Map-based cloning and phylogenetic analysis
F2 populations of PLA3/pla3-1 (ssp. japonica) and cv. Kasalath (ssp. indica) were used as mapping populations. Using sequence-tagged sites, and cleaved-amplified polymorphic sequence markers derived from database of the Rice Genome Project (RGP; http://rgp.dna.affrc.go.jp), the PLA3 locus was roughly mapped at 147 cM on chromosome 3. For complementation tests, the 9.9-kb XhoI–SacI fragment, including the PLA3 candidate and 2.0 kb directly upstream of the initiation codon, was cloned into a binary vector and introduced into pla3-1 homozygotes by the Agrobacterium tumefaciens-mediated transformation method (Hiei et al., 1994).
Arabidopsis amp1-1 mutant seeds (stock no. CS8324) were obtained from the Arabidopsis Biological Resource Center (ABRC). A binary vector comprising a 35S promoter linked to the rice PLA3/GO open reading frame, followed by the phaseolin terminator region, was constructed and introduced into amp1-1 homozygous plants using A. tumefaciens. Complemented plants were confirmed to have both amp1-1 mutation and integrated PLA3/GO gene by sequencing.
Total RNA was extracted from 100 mg of tissue (embryo, roots, shoot apices, leaves, inflorescence apices and flowers) using TRIzol reagent (Invitrogen, http://www.invitrogen.com/). After RNase-free DNase I (Takara, http://www.takara-bio.com/) treatment, 2.5 μg of RNA was reverse transcribed using oligo(dT) primer and SuperScript III (Invitrogen). The primers used for amplification and cycles were: 5′-TCCATCTTGGCATCTCTCAG-3′ and 5′-GTACCCGCATCAGGCATCTG-3′ for ACTIN (25 cycles), 5′-ACAAGGCGTTCCACAAGCAACC-3′ and 5′-GGCGCTGTCATGAGCTCCTG-3′ for PLA2 (30 cycles), 5′-TGGTTCTACCCCCCAGTTGG-3′ and 5′-TTCAACAATCGCCGCCTCATC-3′ for PLA3 (30 cycles).
In situ hybridization
Paraffin sections were prepared as described above except that 8-μm thick microtome sections were applied to slide glasses coated with aminopropylsilane (Matsunami Glass, http://www.matsunami-glass.co.jp/english/company_e/enkaku_e.html).
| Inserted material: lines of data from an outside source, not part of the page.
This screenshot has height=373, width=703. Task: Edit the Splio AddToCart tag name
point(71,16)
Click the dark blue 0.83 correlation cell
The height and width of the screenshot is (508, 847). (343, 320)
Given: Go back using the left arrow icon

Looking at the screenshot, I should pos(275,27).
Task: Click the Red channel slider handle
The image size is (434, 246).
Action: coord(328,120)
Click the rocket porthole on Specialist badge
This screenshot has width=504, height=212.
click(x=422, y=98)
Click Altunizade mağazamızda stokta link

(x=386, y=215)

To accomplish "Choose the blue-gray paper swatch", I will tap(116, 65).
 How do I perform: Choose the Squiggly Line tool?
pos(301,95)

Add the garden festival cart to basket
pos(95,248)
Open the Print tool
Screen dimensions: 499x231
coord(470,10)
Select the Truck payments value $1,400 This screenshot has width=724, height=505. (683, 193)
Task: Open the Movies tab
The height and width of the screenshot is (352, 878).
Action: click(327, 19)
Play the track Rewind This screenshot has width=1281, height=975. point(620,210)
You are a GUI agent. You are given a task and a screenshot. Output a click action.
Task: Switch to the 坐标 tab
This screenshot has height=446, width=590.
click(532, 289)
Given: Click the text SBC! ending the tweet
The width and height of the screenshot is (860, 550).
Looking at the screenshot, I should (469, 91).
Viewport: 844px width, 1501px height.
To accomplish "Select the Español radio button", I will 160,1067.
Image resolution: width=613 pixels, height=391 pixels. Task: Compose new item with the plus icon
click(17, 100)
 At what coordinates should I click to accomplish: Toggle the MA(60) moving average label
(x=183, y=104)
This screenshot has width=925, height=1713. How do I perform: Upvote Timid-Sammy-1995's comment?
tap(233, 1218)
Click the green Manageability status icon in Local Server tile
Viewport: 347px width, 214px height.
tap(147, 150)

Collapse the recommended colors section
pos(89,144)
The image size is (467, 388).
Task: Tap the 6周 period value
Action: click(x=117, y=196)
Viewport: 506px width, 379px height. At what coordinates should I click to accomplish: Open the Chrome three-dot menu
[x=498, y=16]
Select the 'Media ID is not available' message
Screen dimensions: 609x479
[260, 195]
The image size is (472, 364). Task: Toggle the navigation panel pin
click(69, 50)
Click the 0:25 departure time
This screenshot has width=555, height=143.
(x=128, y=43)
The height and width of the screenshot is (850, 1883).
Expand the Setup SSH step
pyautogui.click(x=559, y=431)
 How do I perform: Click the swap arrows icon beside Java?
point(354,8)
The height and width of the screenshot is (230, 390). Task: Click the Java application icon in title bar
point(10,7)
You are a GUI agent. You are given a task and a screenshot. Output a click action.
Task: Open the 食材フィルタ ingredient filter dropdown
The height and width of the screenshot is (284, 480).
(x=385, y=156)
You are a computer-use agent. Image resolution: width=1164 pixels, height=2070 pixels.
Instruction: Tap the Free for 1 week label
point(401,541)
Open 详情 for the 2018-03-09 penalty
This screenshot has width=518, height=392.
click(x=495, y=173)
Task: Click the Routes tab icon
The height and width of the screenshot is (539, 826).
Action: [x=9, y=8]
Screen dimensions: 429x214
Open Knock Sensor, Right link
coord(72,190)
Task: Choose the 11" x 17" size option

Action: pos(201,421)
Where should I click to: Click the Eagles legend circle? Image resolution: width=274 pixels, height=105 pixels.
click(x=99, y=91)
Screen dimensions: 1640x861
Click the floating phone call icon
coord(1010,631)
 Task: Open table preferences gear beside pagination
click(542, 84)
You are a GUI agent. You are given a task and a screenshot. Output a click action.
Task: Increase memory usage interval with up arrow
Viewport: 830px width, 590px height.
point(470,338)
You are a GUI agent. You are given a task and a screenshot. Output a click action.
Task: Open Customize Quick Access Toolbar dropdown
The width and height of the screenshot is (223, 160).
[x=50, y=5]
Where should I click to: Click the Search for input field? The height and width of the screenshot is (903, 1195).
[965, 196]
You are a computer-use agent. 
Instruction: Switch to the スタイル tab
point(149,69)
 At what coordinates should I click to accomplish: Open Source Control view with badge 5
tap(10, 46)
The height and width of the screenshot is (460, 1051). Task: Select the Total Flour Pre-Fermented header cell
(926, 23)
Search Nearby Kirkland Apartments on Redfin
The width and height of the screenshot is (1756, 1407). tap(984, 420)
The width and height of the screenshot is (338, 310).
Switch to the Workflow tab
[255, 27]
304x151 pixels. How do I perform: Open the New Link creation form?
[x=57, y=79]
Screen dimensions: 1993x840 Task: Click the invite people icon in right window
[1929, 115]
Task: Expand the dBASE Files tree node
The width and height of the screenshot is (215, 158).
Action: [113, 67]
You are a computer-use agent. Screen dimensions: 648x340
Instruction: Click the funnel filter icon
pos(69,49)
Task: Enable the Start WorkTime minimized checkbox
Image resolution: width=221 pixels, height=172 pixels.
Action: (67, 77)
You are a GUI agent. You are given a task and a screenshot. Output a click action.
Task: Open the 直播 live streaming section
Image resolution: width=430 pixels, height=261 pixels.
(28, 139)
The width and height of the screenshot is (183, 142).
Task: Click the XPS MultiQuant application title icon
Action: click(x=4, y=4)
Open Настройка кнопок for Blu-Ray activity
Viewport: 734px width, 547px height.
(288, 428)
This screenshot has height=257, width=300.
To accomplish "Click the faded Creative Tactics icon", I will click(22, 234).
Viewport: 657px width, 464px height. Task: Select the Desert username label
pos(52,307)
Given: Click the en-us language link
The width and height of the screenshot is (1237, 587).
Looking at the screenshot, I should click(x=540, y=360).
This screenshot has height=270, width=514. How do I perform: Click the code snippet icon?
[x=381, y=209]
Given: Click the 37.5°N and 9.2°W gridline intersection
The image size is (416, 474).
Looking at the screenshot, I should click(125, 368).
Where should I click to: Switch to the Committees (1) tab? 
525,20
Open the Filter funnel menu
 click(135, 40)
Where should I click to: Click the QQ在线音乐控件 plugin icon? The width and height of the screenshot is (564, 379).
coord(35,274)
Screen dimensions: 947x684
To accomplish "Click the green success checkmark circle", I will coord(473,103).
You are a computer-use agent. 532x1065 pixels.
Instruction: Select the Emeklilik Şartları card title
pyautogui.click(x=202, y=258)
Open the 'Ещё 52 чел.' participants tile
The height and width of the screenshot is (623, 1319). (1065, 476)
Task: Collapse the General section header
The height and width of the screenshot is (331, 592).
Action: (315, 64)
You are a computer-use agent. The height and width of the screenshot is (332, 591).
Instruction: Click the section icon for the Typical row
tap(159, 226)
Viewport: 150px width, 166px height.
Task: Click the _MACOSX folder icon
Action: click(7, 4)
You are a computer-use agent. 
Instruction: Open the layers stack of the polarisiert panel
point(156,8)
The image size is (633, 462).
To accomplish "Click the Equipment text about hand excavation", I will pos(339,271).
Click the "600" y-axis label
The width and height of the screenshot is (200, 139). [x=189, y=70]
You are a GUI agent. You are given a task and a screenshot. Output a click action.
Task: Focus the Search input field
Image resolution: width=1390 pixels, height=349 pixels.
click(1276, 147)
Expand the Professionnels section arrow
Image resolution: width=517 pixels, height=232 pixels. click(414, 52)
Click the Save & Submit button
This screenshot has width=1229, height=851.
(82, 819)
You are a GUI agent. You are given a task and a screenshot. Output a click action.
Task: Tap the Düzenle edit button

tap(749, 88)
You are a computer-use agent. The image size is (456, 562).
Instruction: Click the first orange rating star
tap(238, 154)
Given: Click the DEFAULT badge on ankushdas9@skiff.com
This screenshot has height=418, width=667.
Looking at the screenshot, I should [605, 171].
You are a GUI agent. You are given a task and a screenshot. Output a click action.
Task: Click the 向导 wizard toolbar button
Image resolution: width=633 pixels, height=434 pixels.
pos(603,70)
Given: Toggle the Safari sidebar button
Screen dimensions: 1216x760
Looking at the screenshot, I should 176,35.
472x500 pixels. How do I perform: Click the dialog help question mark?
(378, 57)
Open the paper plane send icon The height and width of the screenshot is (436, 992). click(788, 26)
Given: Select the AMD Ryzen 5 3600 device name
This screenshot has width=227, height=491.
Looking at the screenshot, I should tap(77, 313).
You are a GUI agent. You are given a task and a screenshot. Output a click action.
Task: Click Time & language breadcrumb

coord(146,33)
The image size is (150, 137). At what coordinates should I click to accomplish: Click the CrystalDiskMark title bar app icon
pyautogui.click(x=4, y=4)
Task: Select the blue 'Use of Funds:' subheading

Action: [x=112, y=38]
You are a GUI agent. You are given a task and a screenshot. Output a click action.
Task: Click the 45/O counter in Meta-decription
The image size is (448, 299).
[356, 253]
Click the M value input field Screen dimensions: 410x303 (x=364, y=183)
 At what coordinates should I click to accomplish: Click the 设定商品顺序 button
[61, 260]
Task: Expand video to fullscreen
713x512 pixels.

Digoxigenin-labeled antisense and sense probes were prepared from the full-length cDNAs of histone H4, PLA1 and PLA3. In situ hybridization and immunological detection of the hybridization signals were performed as described by Kouchi and Hata (1993), except that hybridizations were performed at 55°C for PLA1 because of the high GC content of the gene.
Sampling of about 100 mg of fresh leaves from more than five seedlings was repeated three times for pla1-4, pla2-1, pla3-1 and wild type, respectively. Extraction and determination of CKs, ABA and IAA for each sample were performed using a liquid chromatography-tandem mass chromatography system (model 2695/Quattro Ultima Pt; Waters, http://www.waters.com/) as described previously (Nakagawa et al., 2005). The CK nucleotides in pla3 were determined for only two samples because of a mechanical accident, but the data were quite similar between the two replicates.
We thank Dr Yutaka Sato (Nagoya University) for technical assistance on microRNA analysis. We also thank N. Washizu, K. Ichikawa, R. Soga and K. Yatsuda for their assistance in cultivating rice plants at the Experimental Farm of the University of Tokyo. This work is supported in part by a Grant-in-Aid for Scientific Research from the Ministry of Education, Culture, Sports, Science and Technology of Japan (20248001 to Yasuo Nagato, and 20780001 and 20061005 to Jun-Ichi Itoh).